本文:
____________

主演に若手注目株のトム・ホランドを迎え、ついにスパイダーマンがマーベルに帰って来た!
こちらも期待の新鋭、ジョン・ワッツ監督による新シリーズ『スパイダーマン:ホームカミング』をご紹介します。
以下、あらすじや結末が含まれる記事となりますので、まずは『スパイダーマン:ホームカミング』映画作品情報をどうぞ!
CONTENTS
1.『スパイダーマン:ホームカミング』作品情報
【公開】
2017年(アメリカ映画)
【原題】
『Spider-Man:Homecoming』
【監督】
ジョン・ワッツ
【キャスト】
トム・ホランド、マイケル・キートン、ジョン・ファブロー、ゼンデイヤ、マリサ・トメイ、ロバート・ダウニー・Jr.、ドナルド・グローバー、タイン・デイリー、トニー・レボロリ、ローラ・ハリアー、ジェイコブ・バタロン、アンガーリー・ライス
【作品概要】
ついに、MCU(マーベル・シネマティック・ユニバース)に我らが隣人“スパイディ”が本格参戦!
全世界待望の新シリーズが始動する!
『スパイダーマン:ホームカミング』の主人公は、スパイダーマンこと15歳の高校生ピーター・パーカー。
ピーターが憧れのアイアンマンに導かれ真のヒーローになるまでの葛藤と成長を描く物語に加え、一人の高校生としての青春、恋愛、友情も瑞々しく描写されている。
圧倒的なスケールのアクションとドラマが展開する、この夏最高のヒーローアクション超大作!
2.MCU(マーベル・シネマティック・ユニバース)とは?
コミックスの世界ではそれぞれのヒーローたちがクロスオーバー(作品を超えた交流)するのは当たり前のことでした。
だったらそれを映画でやっちゃおうというのがこのMCUという一大プロジェクト。
まずはざっとその流れを日本公開の順に記載してみましょう。
【1】2008年『アイアンマン』
【2】2008年『インクレディブル・ハルク』
(↑主演はエドワード・ノートン。降板後のハルク役はマーク・ラファロが引き継ぎました)
【3】2010年『アイアンマン2』
【4】2011年『マイティ・ソー』
【5】2011年『キャプテン・アメリカ/ザ・ファースト・アベンジャー』
【6】2012年『アベンジャーズ』
ここまでがフェーズ1(フェーズは一連の流れみたいなものと認識してます)。

____________

演習用データ:
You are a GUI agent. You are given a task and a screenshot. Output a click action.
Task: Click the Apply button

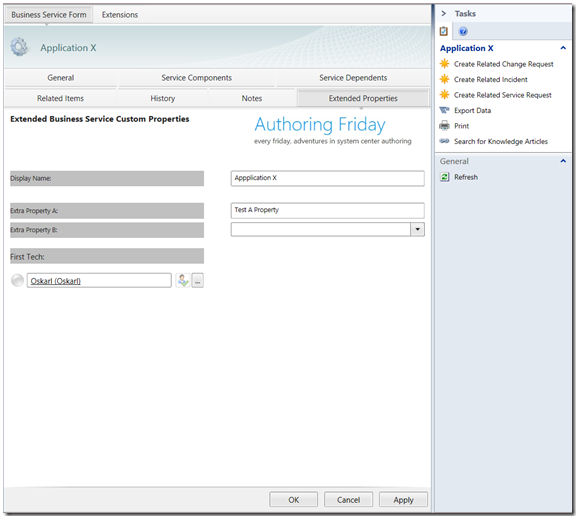pos(403,500)
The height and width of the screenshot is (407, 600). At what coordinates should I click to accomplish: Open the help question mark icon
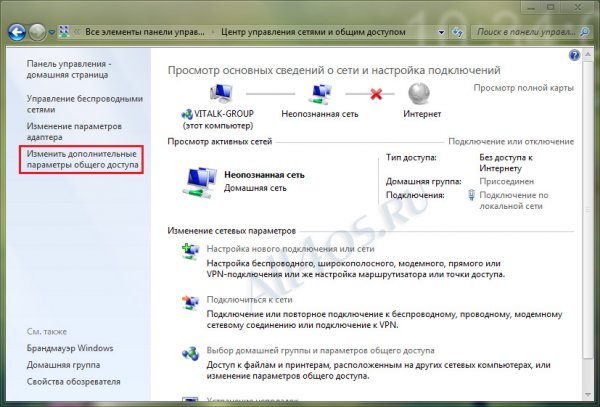(x=575, y=56)
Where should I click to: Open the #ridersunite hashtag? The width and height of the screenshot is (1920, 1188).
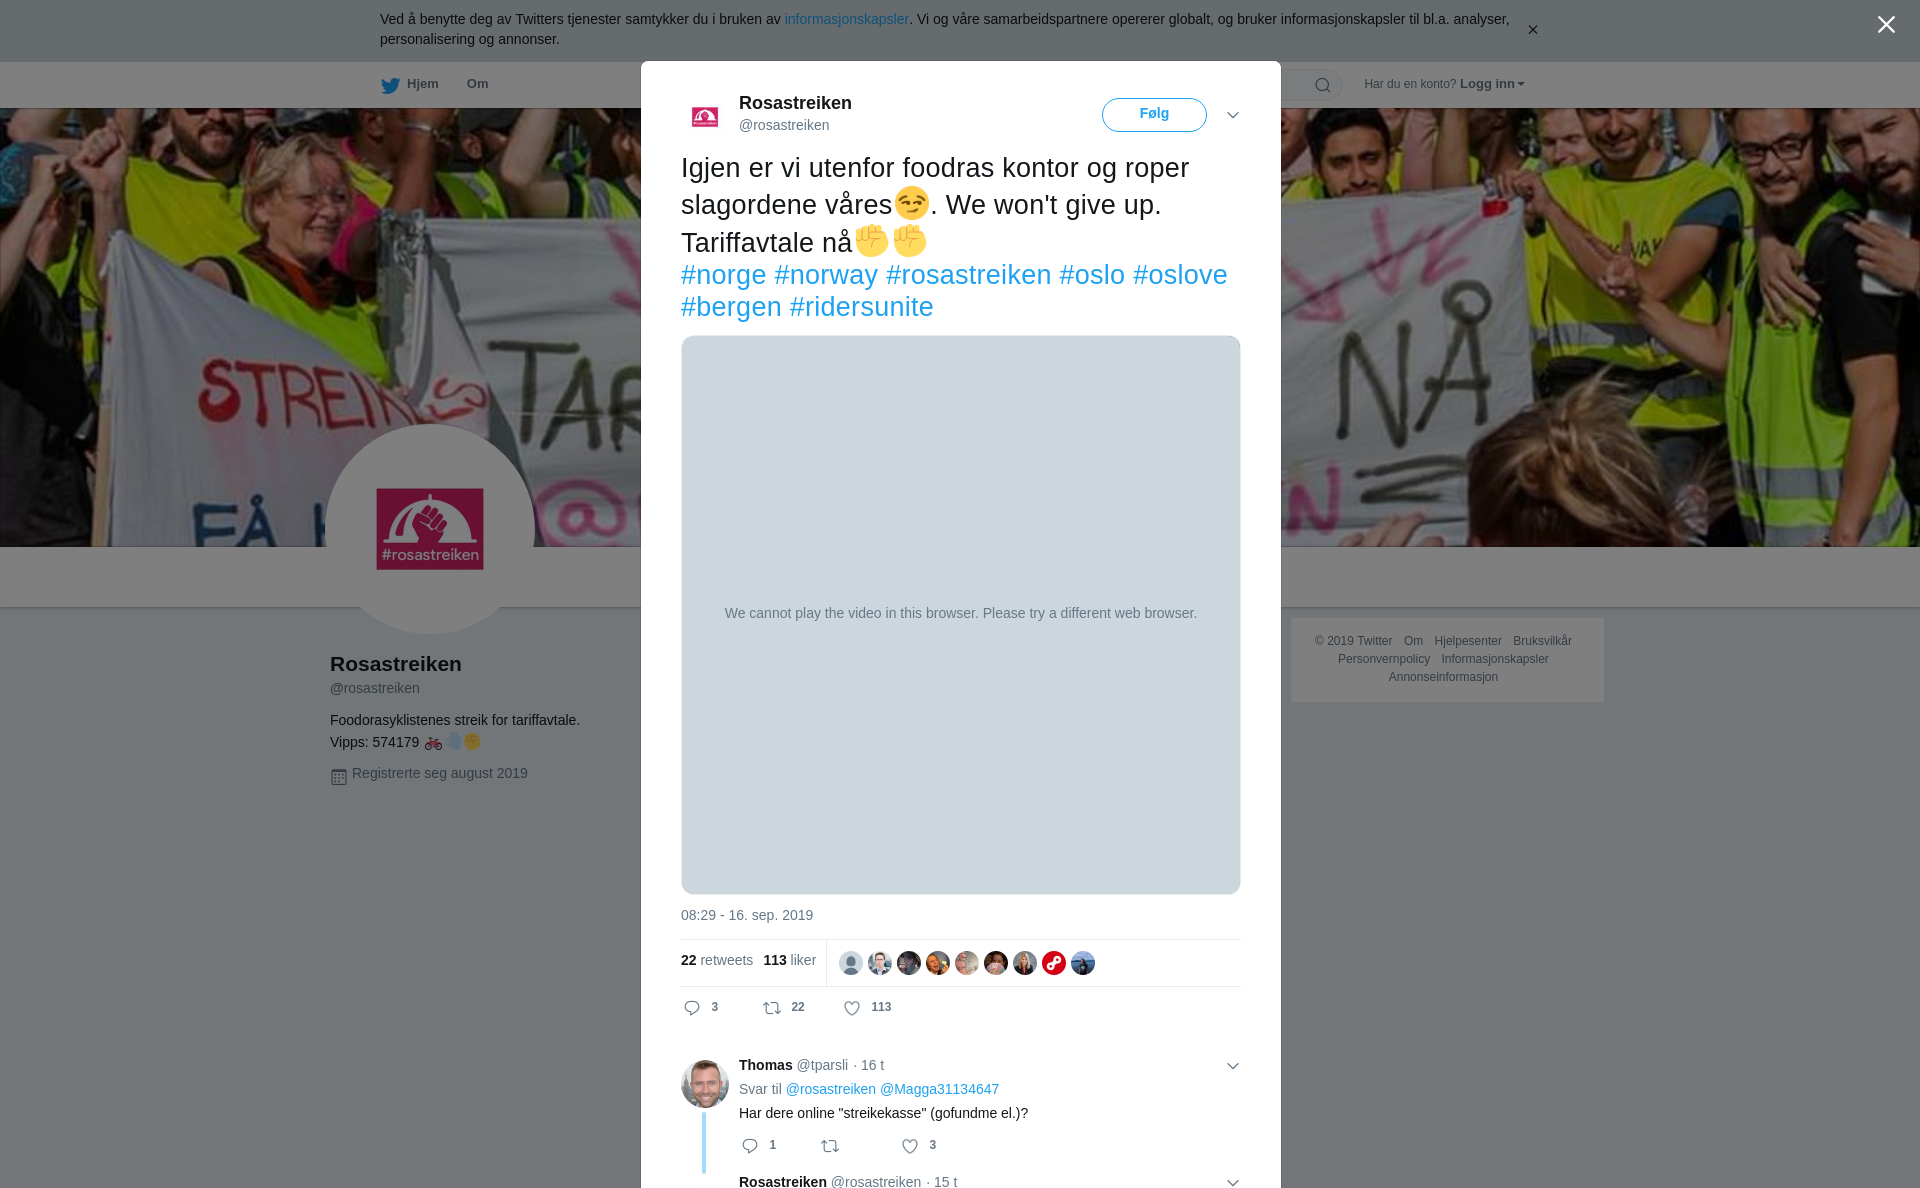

____________

演習課題:
(A) データ行の先頭から「(x=575, y=56)」を含む行までの範囲を、両端の行も含めて一字一句違えずに書き写してください。画像は解答に含めないでください。
(B) 『スパイダーマン:ホームカミング』を紹介する本文を、末尾の文に続けて書き進めてください。
本文とデータ行は、それぞれ異なる出典から採られたものです。

課題別解答:
(A)
You are a GUI agent. You are given a task and a screenshot. Output a click action.
Task: Click the Apply button

pos(403,500)
The height and width of the screenshot is (407, 600). At what coordinates should I click to accomplish: Open the help question mark icon
(x=575, y=56)

(B)
【7】2013年『アイアンマン3』
【8】2013年『マイティ・ソー/ダーク・ワールド』
【9】2014年『キャプテン・アメリカ/ウィンター・ソルジャー』
【10】2014年『ガーディアンズ・オブ・ギャラクシー』
【11】2015年『アベンジャーズ:エイジ・オブ・ウルトロン』
【12】2015年『アントマン』
ここまでがフェーズ2。
【13】2016年『シビル・ウォー/キャプテン・アメリカ』
(↑この作品で初めてMCUにスパイダーマンが登場!)
【14】2017年『ドクター・ストレンジ』
【15】2017年『ガーディアンズ・オブ・ギャラクシー:リミックス』
そして、本作『スパイダーマン:ホームカミング』。
この後も続々公開予定です。
【17】『マイティー・ソー:バトルロイヤル』
【18】『ブラック・パンサー(タイトル未定)』
【19】『アベンジャーズ:インフィニティ・ウォー パート1(タイトル未定)』
【20】『アベンジャーズ:インフィニティ・ウォー パート2(タイトル未定)』
【21】『アントマン・アンド・ザ・ワスプ(タイトル未定)』
【22】『キャプテン・マーベル(タイトル未定)』
【23】『インヒューマンズ(タイトル未定)』
ここまでがフェーズ3。
ちなみに、日本でも昨年ヒットした『デッドプール』は『X-MEN』シリーズなのでマーベルのキャラクターではありますが、映画化の権利を20世紀フォックスが保持しているためMCUではありません。
3.現在のハリウッドはユニバース体制がトレンドに!
ついにトム・クルーズもユニバース参戦!『ザ・マミー』
2008年『アイアンマン』が大成功を収め、この企画が一気に軌道に乗ると、2012年『アベンジャーズ』が世界的大ヒットを記録しその人気は不動のものに。
この成功を受けハリウッドでは、このユニバース体制が一つのトレンドとなっています。
マーベルと双璧を成すコミックス出版社DCコミックスの「DCエクステンデッド・ユニバース(DCEU)」。これはスーパーマンやバットマンにワンダーウーマンなどですね。
レジェンダリー・ピクチャーズが仕掛ける「モンスターバース」は、キングコングやゴジラにキングギドラなどの怪獣祭り。
ユニバーサル・ピクチャーズが手掛ける「ダーク・ユニバース」は、現在公開中の『ザ・マミー 呪われた砂漠の王女』を始まりとし、フランケンシュタインや狼男に透明人間など古典的なモンスターが登場します。
ユニバースものとは違いますが、『スター・ウォーズ』シリーズなどももはやそれと同じような形になっています。
ただこれは始まりがコケると全てが失敗になる恐れがあり、上手くいけばブランド化されるという一つの賭け。一見さんには入り込みにくい作りになっていますが、毎年何かしら公開されるのでハマればこれ以上楽しい企画はありません。
さて、話はMCUに戻りまして。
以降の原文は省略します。